# The ferret itv



## chriz1 (Apr 8, 2006)

Anyone see the ferret on itv tonight about the lad from swansea's black Honda civic which was left with dealer swirls after a visit to Honda dealer Bridgend.
Wonder if the guy comes on here cause he seemd to know how to clean a car proper with the snow foam and 2 bucket wash method.


----------



## Ti22 (Mar 24, 2009)

It's very common. Dealerships need to stop paying the valeters the lowest wage in the place, and put some value on how customers paintwork is treated IMHO.

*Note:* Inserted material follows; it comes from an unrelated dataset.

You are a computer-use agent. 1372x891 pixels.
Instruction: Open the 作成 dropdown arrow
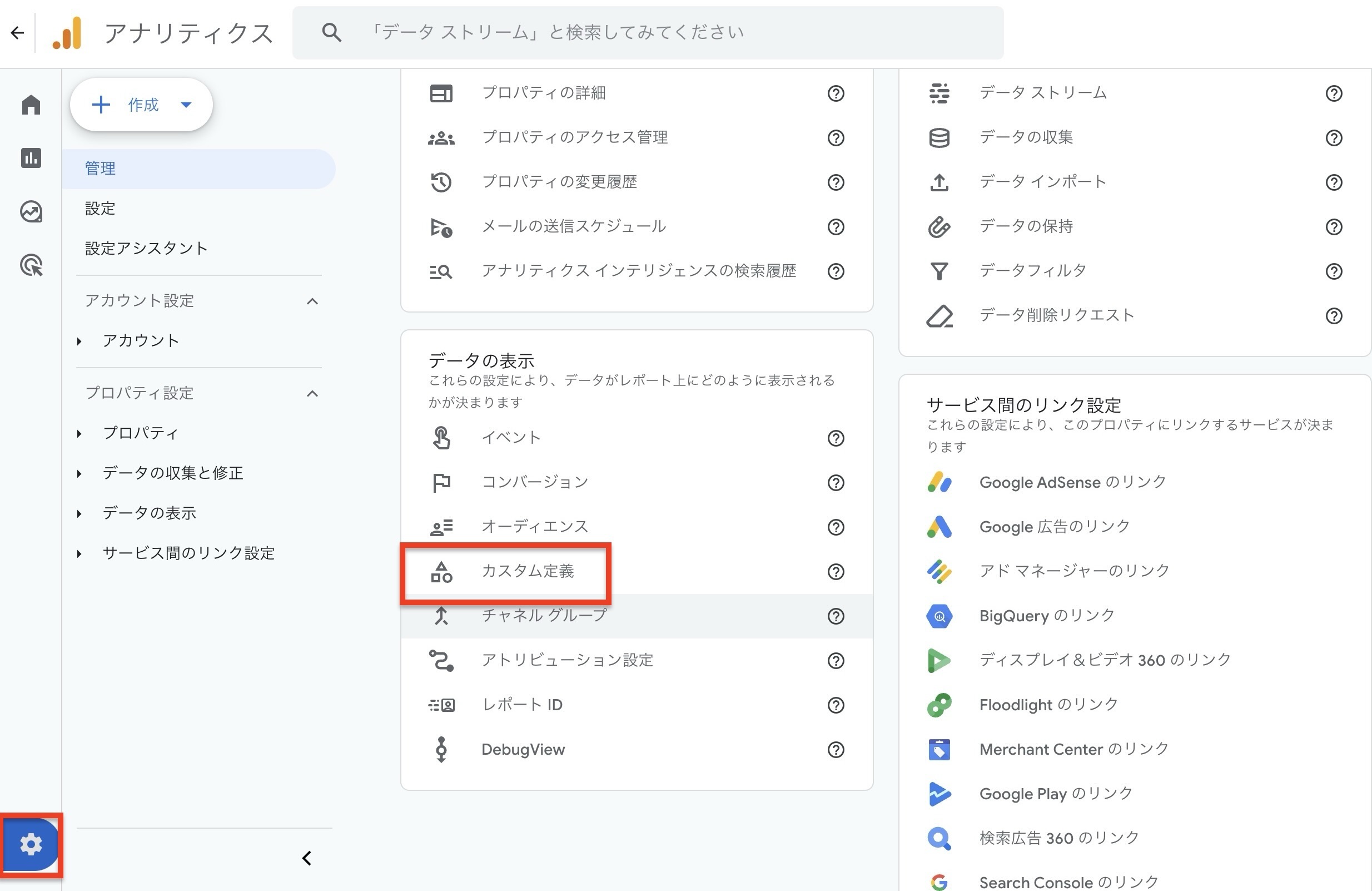click(186, 105)
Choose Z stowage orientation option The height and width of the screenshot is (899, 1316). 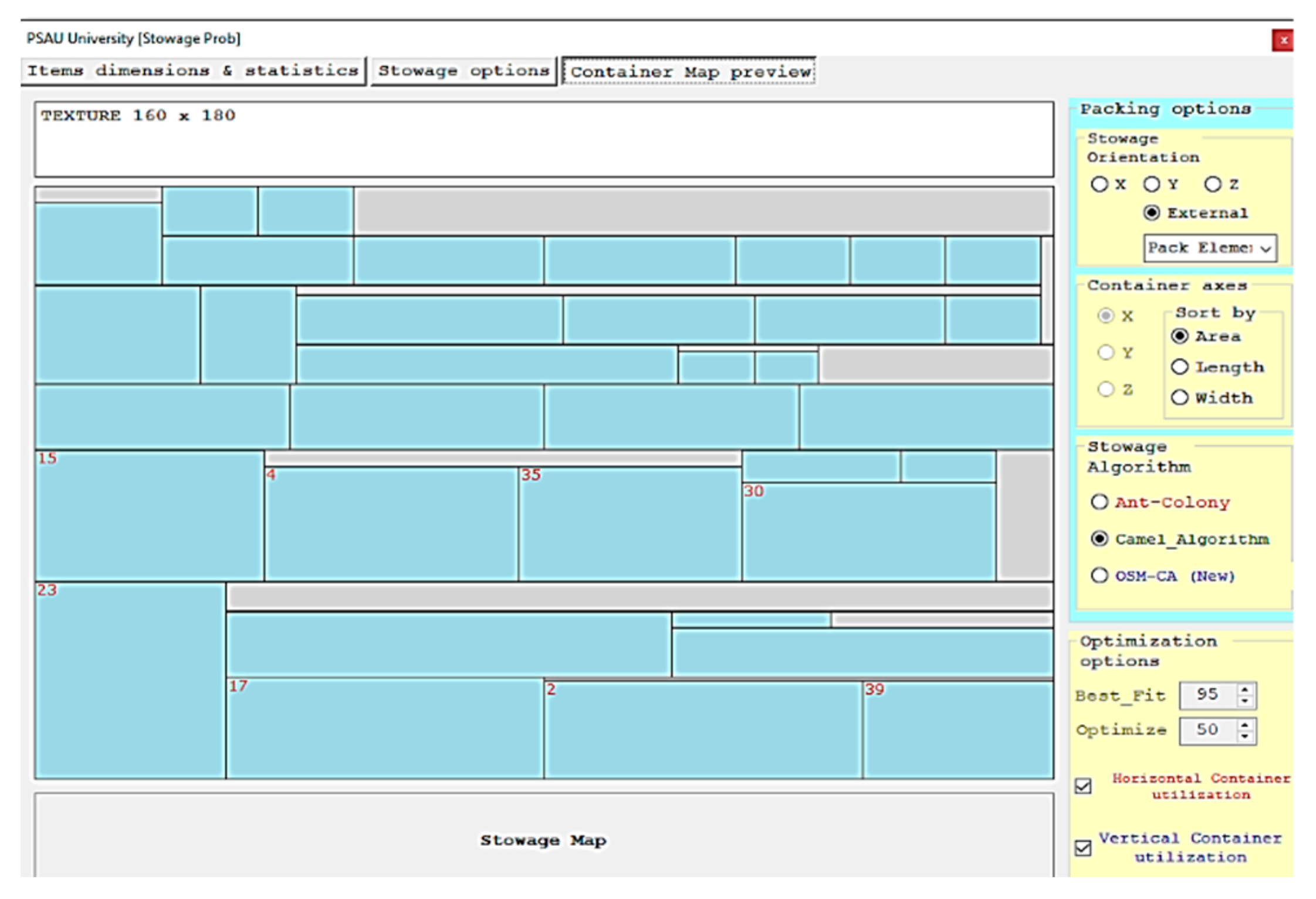[1212, 184]
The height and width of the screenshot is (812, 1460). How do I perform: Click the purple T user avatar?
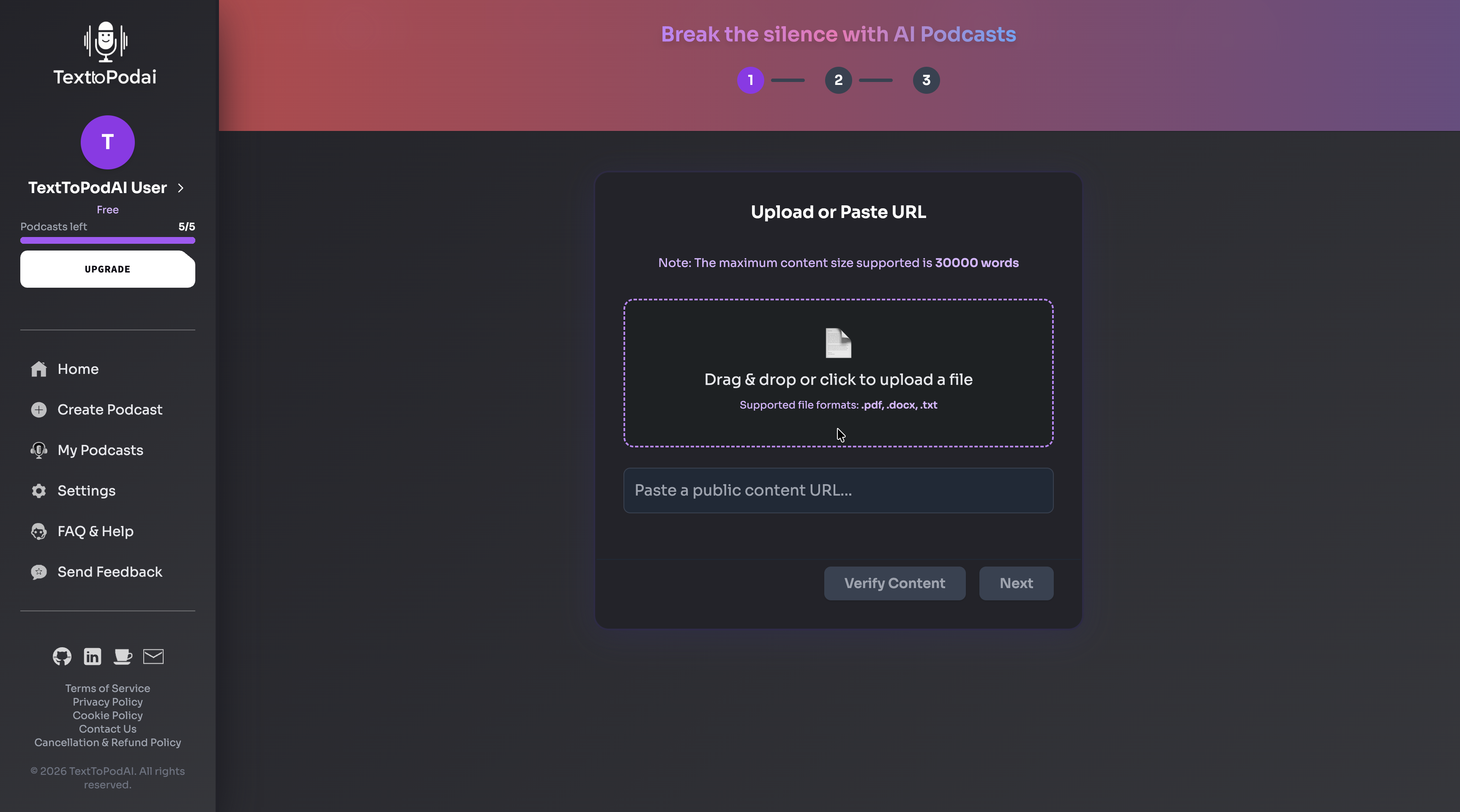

here's a photo I took earlier at a prestige dealership in cardiff - this is the kit used to wash £100K plus vehicles.


----------



## JamesCotton (Feb 25, 2013)

Ti22 said:


> It's very common. Dealerships need to stop paying the valeters the lowest wage in the place, and put some value on how customers paintwork is treated IMHO.
> 
> here's a photo I took earlier at a prestige dealership in cardiff - this is the kit used to wash £100K plus vehicles.


The problem is that a lot of people with these types of cars thing that as long as it's "clean" then thats fine :/


----------



## S63 (Jan 5, 2007)

JamesCotton said:


> The problem is that a lot of people with these types of cars thing that as long as it's "clean" then thats fine :/


Allow me to rephrase that into the reality. The overwhelming majority of people with any type of car are extremely happy with their clean car and will only complain if the car hasn't been cleaned.


----------



## JamesCotton (Feb 25, 2013)

S63 said:


> Allow me to rephrase that into the reality. The overwhelming majority of people with any type of car are extremely happy with their clean car and will only complain if the car hasn't been cleaned.


Been a long day, perfectly re-phrased, thankyou kind sir


----------